General Grad-Shafranov Equation

TL;DR

This paper presents a unified, differential form-based expression of the Grad-Shafranov equation applicable across various physical scenarios, along with a related scalar field Lagrangian density.

Contribution

It introduces a general form of the Grad-Shafranov equation using differential forms and provides a Lagrangian density for a scalar field satisfying this equation.

Findings

Unified expression of Grad-Shafranov equation for different scenarios

Simplifies derivation of the equation in specific cases

Provides a scalar field Lagrangian density related to the equation

Abstract

To effectively describe the plasma with strong magnetic field, the force-free electrodynamics was introduced, within which the Grad-Shafranov equation plays the key role. The Grad-Shafranov equation governs the global structure of a electromagnetic field in equilibrium with symmetries. It is widely applicable in an amount of scenarios, such as the tokamak, the solar corona, the magnetosphere of Earth, neutron star and black hole, etc.
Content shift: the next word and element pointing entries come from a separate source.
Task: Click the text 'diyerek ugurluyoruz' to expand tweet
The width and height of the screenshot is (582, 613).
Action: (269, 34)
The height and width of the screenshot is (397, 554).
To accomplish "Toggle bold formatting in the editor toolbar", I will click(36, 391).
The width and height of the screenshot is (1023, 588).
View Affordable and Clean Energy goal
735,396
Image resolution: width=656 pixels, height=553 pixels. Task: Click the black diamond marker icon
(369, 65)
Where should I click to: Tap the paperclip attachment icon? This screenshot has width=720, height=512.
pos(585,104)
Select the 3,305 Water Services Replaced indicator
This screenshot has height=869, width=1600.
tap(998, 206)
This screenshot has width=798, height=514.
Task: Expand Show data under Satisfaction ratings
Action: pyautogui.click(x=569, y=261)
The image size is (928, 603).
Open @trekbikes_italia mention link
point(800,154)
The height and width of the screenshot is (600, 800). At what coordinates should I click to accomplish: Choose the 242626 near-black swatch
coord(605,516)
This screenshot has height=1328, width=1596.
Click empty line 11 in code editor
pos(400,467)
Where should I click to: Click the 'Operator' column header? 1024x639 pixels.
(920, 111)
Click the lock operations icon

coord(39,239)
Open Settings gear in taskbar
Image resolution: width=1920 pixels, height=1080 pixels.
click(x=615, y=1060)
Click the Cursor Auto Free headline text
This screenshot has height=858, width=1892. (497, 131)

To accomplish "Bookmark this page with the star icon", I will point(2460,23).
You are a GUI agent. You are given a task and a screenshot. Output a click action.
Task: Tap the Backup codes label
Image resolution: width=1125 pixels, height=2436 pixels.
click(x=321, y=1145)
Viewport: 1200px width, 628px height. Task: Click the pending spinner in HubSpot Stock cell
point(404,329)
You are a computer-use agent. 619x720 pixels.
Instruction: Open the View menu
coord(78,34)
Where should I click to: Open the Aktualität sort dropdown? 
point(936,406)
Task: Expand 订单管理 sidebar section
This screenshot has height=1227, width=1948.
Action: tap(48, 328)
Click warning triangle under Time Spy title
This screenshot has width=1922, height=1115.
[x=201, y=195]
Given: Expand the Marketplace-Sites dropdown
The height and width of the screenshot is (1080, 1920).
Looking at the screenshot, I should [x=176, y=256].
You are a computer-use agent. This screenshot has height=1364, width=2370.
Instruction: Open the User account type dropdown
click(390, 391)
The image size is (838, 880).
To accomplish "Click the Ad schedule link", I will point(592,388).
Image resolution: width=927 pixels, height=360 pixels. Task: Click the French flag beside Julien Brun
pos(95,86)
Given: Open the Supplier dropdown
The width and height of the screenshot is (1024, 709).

However, in different situations, the Grad-Shafranov equation is expressed differently, and the derivations might be complicated. In this work, via the language of differential form, we provide a general expression of Grad-Shafranov equation, from which the expression in any specific situation can be quickly obtained. Additionally, we present a Lagrangian density for a scalar field whose on-shell condition is precisely the Grad-Shafranov equation.